Retype every record that follows, character for character.
*** RECORDS PROVIDED Section Begins ***
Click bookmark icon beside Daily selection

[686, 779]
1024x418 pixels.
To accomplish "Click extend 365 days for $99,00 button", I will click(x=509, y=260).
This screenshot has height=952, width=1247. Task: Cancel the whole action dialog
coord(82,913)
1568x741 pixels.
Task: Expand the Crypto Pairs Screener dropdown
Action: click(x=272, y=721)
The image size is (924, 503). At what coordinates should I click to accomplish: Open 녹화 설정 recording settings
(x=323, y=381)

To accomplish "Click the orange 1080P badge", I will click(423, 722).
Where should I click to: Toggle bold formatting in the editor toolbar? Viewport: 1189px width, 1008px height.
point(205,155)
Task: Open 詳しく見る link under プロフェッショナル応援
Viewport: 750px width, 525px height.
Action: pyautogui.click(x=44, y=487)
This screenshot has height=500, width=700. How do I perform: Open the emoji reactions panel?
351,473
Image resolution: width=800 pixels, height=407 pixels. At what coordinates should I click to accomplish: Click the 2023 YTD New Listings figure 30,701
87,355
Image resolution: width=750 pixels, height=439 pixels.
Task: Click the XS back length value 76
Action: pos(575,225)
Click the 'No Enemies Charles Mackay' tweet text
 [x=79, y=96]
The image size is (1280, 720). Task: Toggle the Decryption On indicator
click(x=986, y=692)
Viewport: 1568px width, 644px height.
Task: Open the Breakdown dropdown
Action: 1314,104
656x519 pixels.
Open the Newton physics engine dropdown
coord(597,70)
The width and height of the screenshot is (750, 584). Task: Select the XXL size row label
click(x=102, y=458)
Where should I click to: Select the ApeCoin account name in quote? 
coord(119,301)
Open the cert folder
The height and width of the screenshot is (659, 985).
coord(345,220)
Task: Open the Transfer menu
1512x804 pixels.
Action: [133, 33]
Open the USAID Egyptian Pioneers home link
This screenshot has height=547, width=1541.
*** RECORDS PROVIDED Section Ends ***
### TASK ANSWER
Click bookmark icon beside Daily selection

[686, 779]
1024x418 pixels.
To accomplish "Click extend 365 days for $99,00 button", I will click(x=509, y=260).
This screenshot has height=952, width=1247. Task: Cancel the whole action dialog
coord(82,913)
1568x741 pixels.
Task: Expand the Crypto Pairs Screener dropdown
Action: click(x=272, y=721)
The image size is (924, 503). At what coordinates should I click to accomplish: Open 녹화 설정 recording settings
(x=323, y=381)

To accomplish "Click the orange 1080P badge", I will click(423, 722).
Where should I click to: Toggle bold formatting in the editor toolbar? Viewport: 1189px width, 1008px height.
point(205,155)
Task: Open 詳しく見る link under プロフェッショナル応援
Viewport: 750px width, 525px height.
Action: pyautogui.click(x=44, y=487)
This screenshot has height=500, width=700. How do I perform: Open the emoji reactions panel?
351,473
Image resolution: width=800 pixels, height=407 pixels. At what coordinates should I click to accomplish: Click the 2023 YTD New Listings figure 30,701
87,355
Image resolution: width=750 pixels, height=439 pixels.
Task: Click the XS back length value 76
Action: pos(575,225)
Click the 'No Enemies Charles Mackay' tweet text
 [x=79, y=96]
The image size is (1280, 720). Task: Toggle the Decryption On indicator
click(x=986, y=692)
Viewport: 1568px width, 644px height.
Task: Open the Breakdown dropdown
Action: 1314,104
656x519 pixels.
Open the Newton physics engine dropdown
coord(597,70)
The width and height of the screenshot is (750, 584). Task: Select the XXL size row label
click(x=102, y=458)
Where should I click to: Select the ApeCoin account name in quote? 
coord(119,301)
Open the cert folder
The height and width of the screenshot is (659, 985).
coord(345,220)
Task: Open the Transfer menu
1512x804 pixels.
Action: [133, 33]
Open the USAID Egyptian Pioneers home link
This screenshot has height=547, width=1541.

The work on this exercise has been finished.